Va tenuto presente che il settore manufatturiero è il solo comparto ad essere esposto alla disciplina dei mercati. Come rilevato dalla pubblicistica di grande divulgazione il mondo dei servizi ha un numero di addetti tre volte superiore a quello industriale. Ma qui dal 2010 i costi di produzione anziché diminuire sono aumentati . E del resto il fenomeno è chiaramente percepibile anche dalle bollette di acqua e rifiuti che i cittadini debbono onorare. Lo stesso turismo non riesce a produrre valore aggiunto. È parcellizzato in micro aziende, usa in modo non adeguato il web, e soprattutto si adagia all’idea che sia il cliente a cercare l’albergatore e non l’imprenditore turistico a creare servizi nuovi ai clienti. Avere mari e monti, bellezze artistiche incomparabili non basta. La Francia ha il doppio di turisti dell’Italia ma non certamente le bellezze della penisola. E qui tocchiamo il punto che siano gli hotelier, le piccole imprese, i servizi pubblici non cambia la priorità che li accomuna: servono idee.

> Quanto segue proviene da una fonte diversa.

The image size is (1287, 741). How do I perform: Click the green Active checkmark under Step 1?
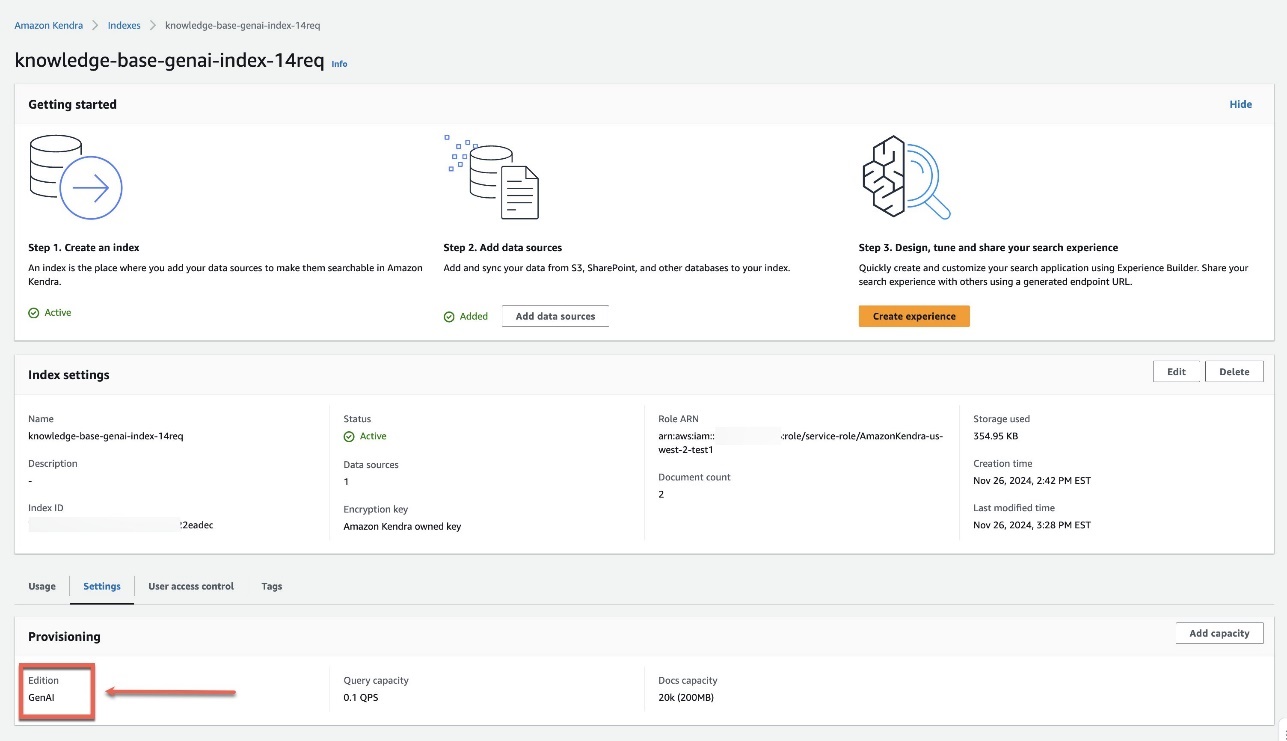(34, 313)
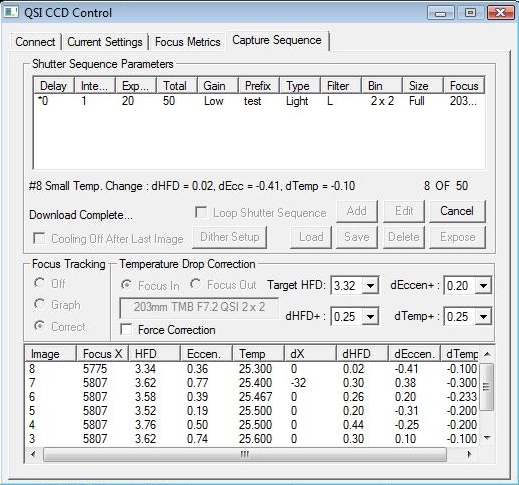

Uno sviluppo fondato sull’innovazione, vuol dire rimboccarsi le maniche e ripartire da zero. In un Paese vecchio dove un quinto degli italiani ha più di 64 anni, ricco con una quota di risparmio tra le più elevate, densamente popolato e in difficoltà per eccesso di procedure burocratiche far partire una nuova ricostruzione non è semplice. Il successo imprenditoriale di molte aziende dimostra che è possibile. Ad una condizione: che le difficoltà siano sprone ad agire e non a piangersi addosso.